At this point I was still sleep addled, and very confused. I told the rescuer to take my number and have her friends call me so we could sort this all out.
Fortunately they waited until after I had coffee, because up till that point I really needed a flowchart to understand what I had heard over the phone.
When they went to the track to pick up a couple horses for layup, another trainer emerged from a barn, asking if they had room for a free horse, or knew anyone who wanted one. As it so happened, they did know someone who wanted one – a neighbor and trusted friend had been looking for a h/j prospect to work with and eventually rehome. They knew her farm to be nice, and knew them to be decent. So they put Major on their trailer with her in mind.
They took him home, and with full faith that their neighbor was a good person with good intentions, gave him to her.
From there, we know the rest of the story – she put him up for sale for $500 almost immediately. When he didn’t sell, the “free” ad went up, giving him till the end of january or he would go “to Auction.” She now claims someone took the horse claiming to be a good home, and that she was lied to about where he would end up. While that is entirely possible, it was still her stated intention that he would end up there, so I consider that point moot (however, people in this area should be aware that there IS someone grabbing up free horses with a nice feel good story about a good home and then taking them to local low end auctions. Be aware.).
At no time did she expressly ask her neighbors for help, or say “can you please take him back?” While they knew she would be looking to rehome him, they never anticipated or dreamed he could end up in this situation.
The thing is, this could happen to ANY of us. Even people we know well can occasionally do things that we feel is beyond the pale, and surprises us to know end. Similar things have happened to us as an organization – people who pass their application and are recommended end up being such poor owners we have to take a horse back (fortunately this has only happened once!) It’s a rough world out there and there are a lot of people who just suck (sorry, no other way to put it).
In any case, the folks who took Major off the track and tried to do the right thing by putting him into a home have offered to keep him themselves. We received many calls and emails from people in the rescue community, including some of our own volunteers, who know these folks and recommend them.

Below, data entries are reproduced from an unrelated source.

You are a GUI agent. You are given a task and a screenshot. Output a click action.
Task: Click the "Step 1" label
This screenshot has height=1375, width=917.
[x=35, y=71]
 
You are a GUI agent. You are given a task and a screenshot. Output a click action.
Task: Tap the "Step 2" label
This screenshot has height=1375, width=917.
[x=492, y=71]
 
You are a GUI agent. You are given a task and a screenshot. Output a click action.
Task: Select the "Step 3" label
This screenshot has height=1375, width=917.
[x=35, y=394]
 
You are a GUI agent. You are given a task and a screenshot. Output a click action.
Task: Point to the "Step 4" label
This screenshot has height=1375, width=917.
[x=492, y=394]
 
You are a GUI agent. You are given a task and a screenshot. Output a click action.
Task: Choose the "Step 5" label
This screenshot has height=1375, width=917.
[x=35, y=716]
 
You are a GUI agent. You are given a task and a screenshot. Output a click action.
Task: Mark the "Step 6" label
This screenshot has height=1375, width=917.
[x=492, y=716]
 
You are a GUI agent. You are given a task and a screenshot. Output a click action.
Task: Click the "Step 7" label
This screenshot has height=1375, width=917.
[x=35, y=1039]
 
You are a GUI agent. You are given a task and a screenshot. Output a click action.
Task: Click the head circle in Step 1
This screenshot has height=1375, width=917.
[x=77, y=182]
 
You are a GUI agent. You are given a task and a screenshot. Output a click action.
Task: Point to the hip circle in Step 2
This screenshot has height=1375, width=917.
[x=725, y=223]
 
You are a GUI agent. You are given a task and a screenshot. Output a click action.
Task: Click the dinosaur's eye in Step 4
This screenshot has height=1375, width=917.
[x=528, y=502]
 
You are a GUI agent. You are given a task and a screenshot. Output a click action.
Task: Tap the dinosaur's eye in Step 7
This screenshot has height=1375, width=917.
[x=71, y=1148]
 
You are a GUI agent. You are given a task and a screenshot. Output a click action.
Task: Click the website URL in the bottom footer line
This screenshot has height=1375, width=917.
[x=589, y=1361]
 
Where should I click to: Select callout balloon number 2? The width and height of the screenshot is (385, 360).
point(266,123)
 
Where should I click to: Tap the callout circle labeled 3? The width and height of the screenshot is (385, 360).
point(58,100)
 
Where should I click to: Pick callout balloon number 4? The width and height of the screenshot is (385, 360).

We checked the references they gave us, and though the entire episode is one big cautionary tale about trusting people, we can’t find any reason why they shouldn’t be able to offer Major a great home.
Later today I’ll be heading back up to Elkton to get all the paperwork signed (he will be protected under our standard Bill of Sale) and meet them (and probably also to take a look at their farm – which may at some point serve as a layup or stopover farm for CANTER horses, as they’ve also expressed a desire to help us out if we ever need it). Since we know so many people in the area it should be easy for us to keep tabs on him and make sure everything is going well.
In any case… be careful out there. If you are ever involved in giving away a horse, whether it is your own or one that fate puts in your hands even temporarily – check up on them. Even doing your best, there are always people out there saying the right things and by all appearances good people, who will turn out to be untrustworthy. It makes me want to hold on to horses and never ever ever let them go, even though my brain KNOWS that the majority of people in the world actually are OK.
In this case, it looks like things will be ending well for Major. By all accounts, the farm where he is going is essentially the Northern Maryland version of our own Frederick area “Funny Farm” – so he should enjoy his life there. If his new people are amenable, I will post some updates here about how is doing.